We use CloudFront as a CDN for all the attachments and the other various non-dynamic assets (icons, fonts, images, etc). This keeps the load off the main server and means we can run a fairly lightweight main server instance. Plus, of course, all the images load faster around the world.

We don't use CloudFront on the main server (modernvespa.com) at all. Nor WAF. The defense mechanisms we use predate both CloudFront and WAF (by a lot) and have largely grown organically with the site. I'm not sure converting to WAF at this point would be straightforward -- it would be hard to capture all the different rules that I've put into place over the last (checks watch) 17 years.
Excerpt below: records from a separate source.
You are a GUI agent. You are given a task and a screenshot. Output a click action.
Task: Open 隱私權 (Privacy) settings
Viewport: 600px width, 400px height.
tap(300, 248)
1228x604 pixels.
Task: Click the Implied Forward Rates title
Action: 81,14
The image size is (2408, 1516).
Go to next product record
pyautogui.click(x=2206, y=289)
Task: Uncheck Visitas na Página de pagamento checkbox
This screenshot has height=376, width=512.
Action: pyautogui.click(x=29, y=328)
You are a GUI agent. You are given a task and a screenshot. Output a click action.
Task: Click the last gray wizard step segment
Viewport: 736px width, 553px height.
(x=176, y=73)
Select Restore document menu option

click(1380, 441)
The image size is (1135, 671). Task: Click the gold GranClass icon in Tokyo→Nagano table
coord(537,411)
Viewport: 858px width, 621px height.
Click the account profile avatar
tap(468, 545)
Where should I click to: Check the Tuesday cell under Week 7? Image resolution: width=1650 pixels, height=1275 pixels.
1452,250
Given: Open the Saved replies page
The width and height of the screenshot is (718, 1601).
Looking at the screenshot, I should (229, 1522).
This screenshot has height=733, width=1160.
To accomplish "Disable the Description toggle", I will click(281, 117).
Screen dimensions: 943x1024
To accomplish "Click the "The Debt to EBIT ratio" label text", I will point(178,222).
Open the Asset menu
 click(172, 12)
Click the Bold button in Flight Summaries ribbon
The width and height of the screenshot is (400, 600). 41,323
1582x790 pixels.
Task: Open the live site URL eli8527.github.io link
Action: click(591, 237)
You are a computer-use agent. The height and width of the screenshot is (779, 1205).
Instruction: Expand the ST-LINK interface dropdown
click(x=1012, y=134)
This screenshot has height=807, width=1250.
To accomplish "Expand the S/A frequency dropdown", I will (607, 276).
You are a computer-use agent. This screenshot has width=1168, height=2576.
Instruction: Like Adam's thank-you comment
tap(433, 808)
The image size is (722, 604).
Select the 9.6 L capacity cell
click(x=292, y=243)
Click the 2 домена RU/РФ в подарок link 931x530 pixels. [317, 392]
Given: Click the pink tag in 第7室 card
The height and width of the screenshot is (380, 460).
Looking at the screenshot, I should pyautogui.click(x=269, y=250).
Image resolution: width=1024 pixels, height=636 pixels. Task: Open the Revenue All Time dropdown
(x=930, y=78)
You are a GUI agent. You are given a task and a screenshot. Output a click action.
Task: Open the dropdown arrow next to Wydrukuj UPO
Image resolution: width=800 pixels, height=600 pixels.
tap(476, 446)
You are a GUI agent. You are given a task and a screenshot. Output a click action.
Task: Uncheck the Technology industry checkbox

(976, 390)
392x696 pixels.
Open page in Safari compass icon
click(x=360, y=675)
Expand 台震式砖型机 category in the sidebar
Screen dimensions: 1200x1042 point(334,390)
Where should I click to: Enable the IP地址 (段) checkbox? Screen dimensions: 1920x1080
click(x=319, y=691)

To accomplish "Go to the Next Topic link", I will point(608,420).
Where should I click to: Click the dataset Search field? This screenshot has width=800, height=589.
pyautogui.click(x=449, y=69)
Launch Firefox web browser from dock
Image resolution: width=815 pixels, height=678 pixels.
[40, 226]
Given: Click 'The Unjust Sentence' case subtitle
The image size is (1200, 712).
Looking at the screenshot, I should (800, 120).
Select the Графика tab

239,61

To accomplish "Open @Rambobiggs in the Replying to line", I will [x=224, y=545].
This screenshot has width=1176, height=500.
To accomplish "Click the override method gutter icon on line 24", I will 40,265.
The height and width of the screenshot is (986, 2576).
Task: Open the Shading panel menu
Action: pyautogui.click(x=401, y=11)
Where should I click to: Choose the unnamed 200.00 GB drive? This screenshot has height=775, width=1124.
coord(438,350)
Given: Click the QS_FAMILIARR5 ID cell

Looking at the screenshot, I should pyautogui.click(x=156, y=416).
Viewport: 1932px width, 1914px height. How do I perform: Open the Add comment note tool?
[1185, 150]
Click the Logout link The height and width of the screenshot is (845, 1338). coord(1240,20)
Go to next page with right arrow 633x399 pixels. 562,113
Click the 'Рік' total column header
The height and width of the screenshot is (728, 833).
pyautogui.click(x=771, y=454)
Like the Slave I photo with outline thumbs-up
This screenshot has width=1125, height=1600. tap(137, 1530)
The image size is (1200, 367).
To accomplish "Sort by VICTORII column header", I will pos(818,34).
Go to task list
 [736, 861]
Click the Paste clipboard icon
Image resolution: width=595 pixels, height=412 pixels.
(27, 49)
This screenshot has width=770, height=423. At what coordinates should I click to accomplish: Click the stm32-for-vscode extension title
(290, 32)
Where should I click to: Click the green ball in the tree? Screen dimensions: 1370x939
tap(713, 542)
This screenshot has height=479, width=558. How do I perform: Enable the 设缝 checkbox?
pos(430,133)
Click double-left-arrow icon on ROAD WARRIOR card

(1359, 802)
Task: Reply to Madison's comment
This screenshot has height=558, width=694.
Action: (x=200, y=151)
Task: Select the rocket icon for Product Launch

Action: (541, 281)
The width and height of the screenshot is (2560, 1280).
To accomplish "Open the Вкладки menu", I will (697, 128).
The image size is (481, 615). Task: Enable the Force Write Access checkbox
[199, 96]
I'll give it a closer look and see if it seems plausible, at least.

Yeah, not my idea of a good time.

That makes sense. Assuming the main server is sitting behind an ALB or ELB, it would be pretty simple to turn WAF on. Unless the legacy protections are very site-specific, you'd probably find that those events Just Went Away with WAF turned on.

And not that I'm totally shilling for AWS (but, full transparency, I *do* work there) the cost of WAF would probably be near zero unless MV does a lot more traffic than I think.

The main server is just a standard EC2 instance without any load balancing. And not a very big instance at that -- currently t4g.small. Some of the protections are very site specific. We're running a very, very old (and very modified) version of phpBB2. Scripted forum attacks for phpBB2 and phpBB3 have been commonly used by spammers and other malicious actors, and I've found that altering the basic environment in ways that are unique to MV has kept us largely free of automated spam. The spam that does get through is manually posted by low-paid grunts, mostly in India these days. I'm actually a bit of an AWS fanboy, and have incorporated quite a few AWS services into the MV code in ways that would make it difficult to run MV on any other host. I'm comfortable with that.

I don't think the cost would be zero -- a brief look at the pricing chart for US West (Northern California) puts the cost at $5 per month and $1 per rule. I suspect the number of rules I would need would be the kicker, as phpBB's very old design distributes entry points across about a hundred different PHP files, each with subtly different requirements. It's a mess, actually. I'm still reading the docs to get a better sense of what WAF can do.